- _PASSAGE TO READ_:
▬▬▬▬▬▬

Two sides of the coin

Good morning. Tyrese Haliburton suffers a heartwrenching injury. Oklahoma City reach the zenith. At this stage, it's all or nothing. Let's basketball.

Two sides of the coin
The Four Days' Battle; Abraham Storck; 1670s

Good morning. Tyrese Haliburton suffers a heartwrenching injury. Oklahoma City reach the zenith. At this stage, it's all or nothing. Let's basketball.


The Indiana Pacers came to compete in Game 7. Underdogs throughout the series and in each individual game of the series, and with just about every neutral party presuming that the Oklahoma City Thunder would prevail at home, the Pacers did what they always do in these playoffs: confound the opponent, stay competitive, plant a seed of doubt, never give up.

Then seven minutes into the first quarter, Tyrese Haliburton planted his right foot to drive left and his Achilles gave up.

▬▬▬▬▬▬

- _INFORMATION SHOWN_:

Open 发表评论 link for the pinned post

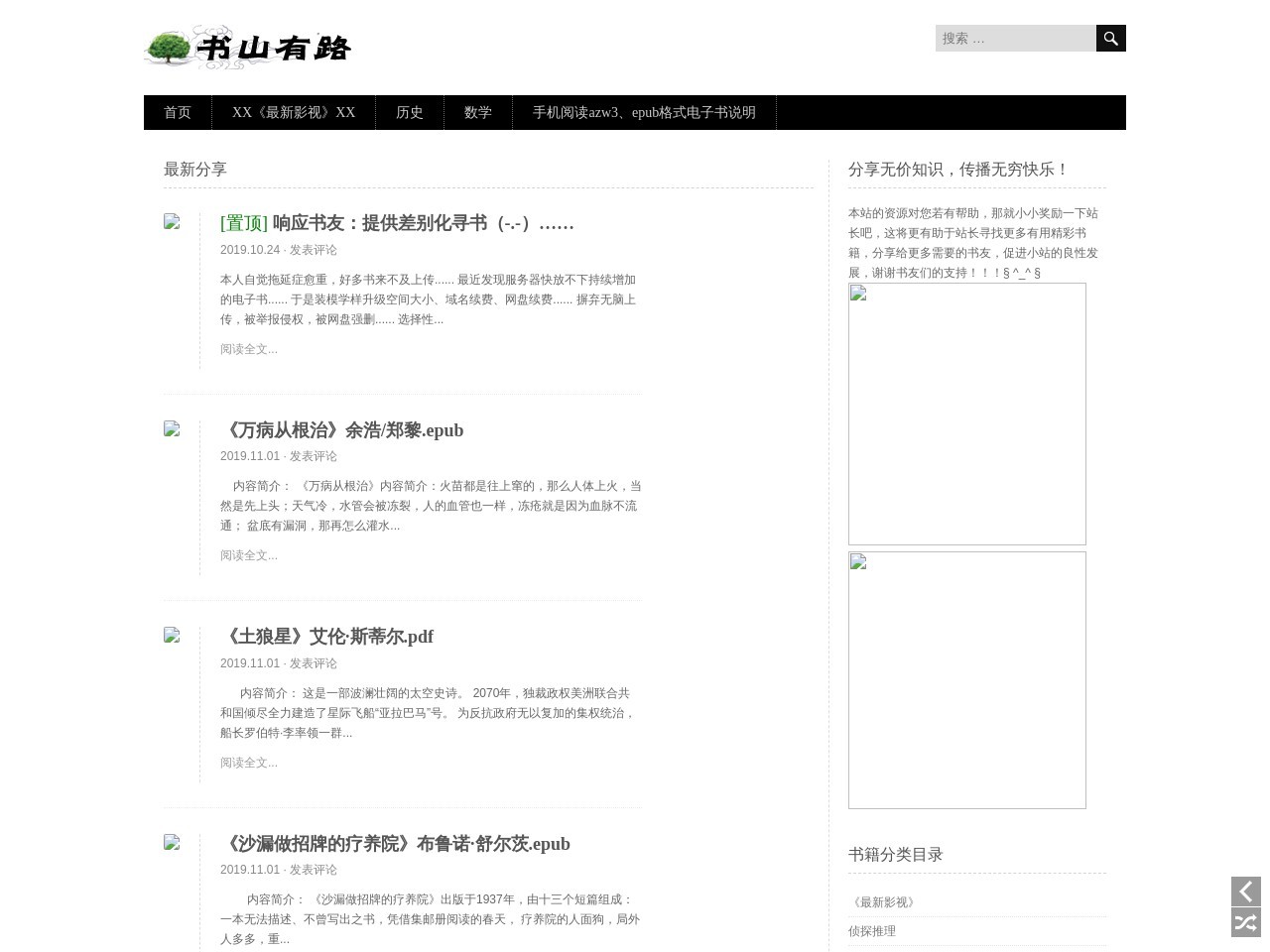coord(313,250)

▬▬▬▬▬▬

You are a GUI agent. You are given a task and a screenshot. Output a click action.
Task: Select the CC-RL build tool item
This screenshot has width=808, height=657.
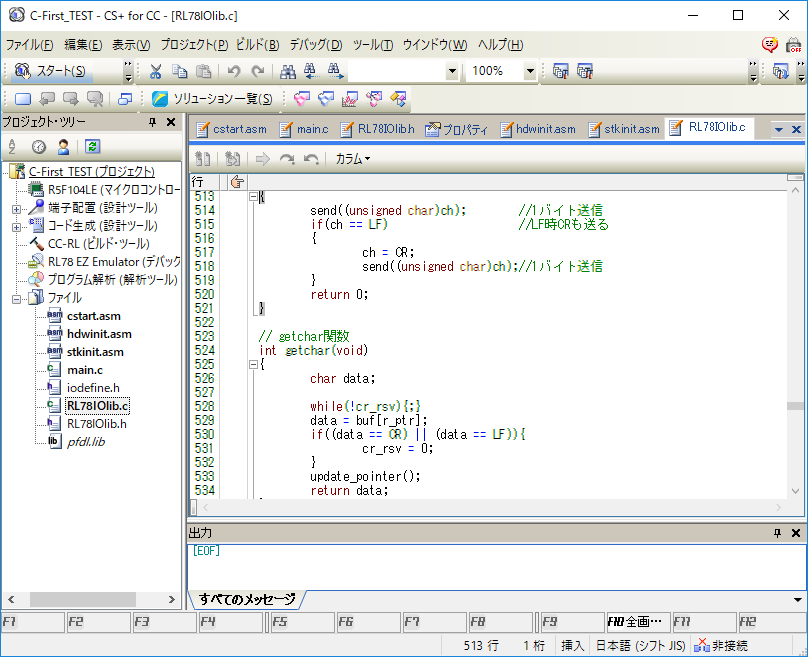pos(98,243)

▬▬▬▬▬▬

- _EXERCISE INSTRUCTIONS_:
**1)** Please write out the Game 7 text between "The Indiana Pacers" and "Achilles gave up.", inclusive.
**2)** Extend the Game 7 text beyond its final sentence.

- _OUTPUTS FOR THE TASKS_:
**1)**
The Indiana Pacers came to compete in Game 7. Underdogs throughout the series and in each individual game of the series, and with just about every neutral party presuming that the Oklahoma City Thunder would prevail at home, the Pacers did what they always do in these playoffs: confound the opponent, stay competitive, plant a seed of doubt, never give up.

Then seven minutes into the first quarter, Tyrese Haliburton planted his right foot to drive left and his Achilles gave up.

**2)**
This was one of the strangest, most jarring injuries in NBA Finals history. It had similarities to Kevin Durant's injury in Game 5 of the 2019 Finals in Toronto, but Durant had missed a bunch of time and the point in the series was obviously different. Haliburton is an emotive person, and it was clear immediately what had happened. Watching from home, you can't really tell whether the injury shifted in the building. It shifted in my mind and heart. Watching anyone get injured is sorrowful. For a young player on the rise representing a small market and a deeply fun style of team play on this stage, it felt especially brutal.

How did the Pacers respond? They confounded the opponent, stayed competitive, planted a seed of doubt, never gave up.

This was one of the all-time gutsy team performances by Indiana, taking a 1-point lead into halftime, only falling behind significantly once OKC's incredible defense tightened the clamps in the third, still finding a way to crawl back in the fourth to the point where if a few possessions go differently in the final five minutes, we might have another all-time finish. Not every Pacer played well, but every Pacer went all out in the face of near-certain doom. They made the Thunder earn their first championship. No asterisks, no gimmes. Salute to Pascal Siakam, T.J. McConnell, Bennedict Mathurin, Andrew Nembhard, Aaron Nesmith and the rest. There's no shame in anything they did in Game 7.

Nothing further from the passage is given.